Viele deutsche Fotofans haben noch heute die 2017er Ausstellung in der Leica Galerie Frankfurt in Erinnerung. In monumentaler Grösse (Bilder von der Fussleiste bis zur Decke) zierten dort seine ausschliesslich in schwarzweiss gehaltenen Kunstwerke die dunklen Wände. Eine magische Stimmung machte sich 2017 breit, als wir die Leica Galerie aus diesem Anlass besuchten.
Unser Hero in Ausgabe 09
Bei der Gründung des SWAN Magazines war sein Name deswegen schnell auf der geheimen „Wishlist“ gesetzt. Und wir sind sehr dankbar, dass es uns in dem schwierigen Jahr 2020 gelungen ist, Vincent einige Male ans Telefon zu bekommen und ein ganz wunderbares Interview mit ihm führen zu können. Denn was keiner seiner drei Bildbände verrät, ist das, was das SWAN Interview in Ausgabe o9 so einzigartig macht: Der steinige Weg zum Erfolg, den Vincent nur mit List und Tücke erklimmen konnte. Wie wichtig Beharrlichkeit im Fotobusiness ist, erklärt er nicht anhand blanker Theorie, sondern an seiner Person selbst.
Grosse Portraits, die er in „Selected Works“ darbietet, zeigen Laetitia Casta, Michael Fassbender, Monica Bellucci, Moa Aberg & Axel Hermann, Scarlett Johannson und viele mehr. Mit dabei auch Cindy Crawford, die Vincent schon im zarten Alter von 15 Jahren angehimmelt hat (Details dazu in Ausgabe 09).
Was Vincent so besonders macht, ist seine Arbeit mit den Schatten. Er liebt das natürliche Licht und hat das Titelbild zu seinem Buch „Personal“ morgens um 6 Uhr geschossen. Er beweist damit einmal mehr, dass man eben nicht alles Licht „mal eben“ mit Studioblitzen nachstellen kann. Und überhaupt: Technik und vor allem die Digitalisierung sind ihm ein Dorn im Auge. Kein Wunder, dass er seit 35 Jahren mit der gleichen Kamera arbeitet und privat am liebsten ganz ohne Kamera verreist.
Selected Works liefert die Bildergalerie, Ausgabe 09 die Story dazu
Selected Works ist eine herrlich inspirierende Werkschau des Künstlers, die in keinem Bücherregal fehlen sollte. Seine Portraits sind so einprägsam und besonders, dass selbst Nicht-Fotofans Gefallen daran finden. Selected Works ist für Fotografen darüber hinaus der Appell, sich mehr Gedanken über die Locationauswahl zu machen und viel aktiver mit dem Licht zu spielen.

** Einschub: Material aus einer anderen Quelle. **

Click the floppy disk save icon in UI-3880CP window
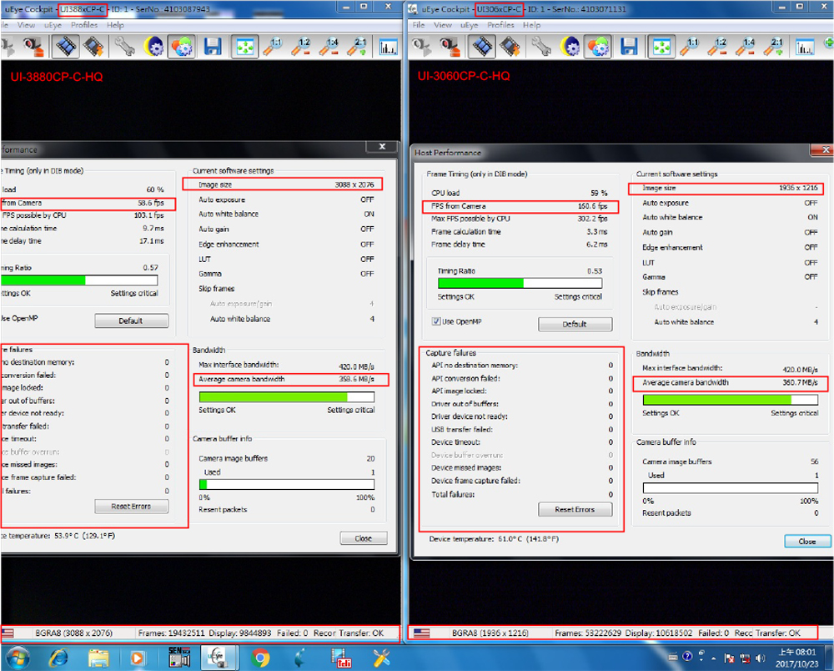 (x=213, y=47)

Aber Selected Works liefert keine Story zum Bild. Selected Works hinterlässt einen bleibenden Eindruck. Doch erst zusammen mit der Ausgabe 09 (die einzelne Kunstwerke aus Selected Works in deutlich grösserem Format zeigt) bekommt der Betrachter seiner Kunstwerke ein richtiges Gefühl dafür, wie der Mensch hinter der Kamera denkt und warum er schon attraktive Jobs abgelehnt hat, wenn diese einfach nicht zu seinen Vorstellungen passen. Denn eins hat Vincent: So umgänglich und angenehm bodenständig er ist, so prinzipientreu ist er sich selbst. Seine Kunstwerke gibt es z.B. nur in drei fest definierten Formaten. Sonderwünsche ausgeschlossen.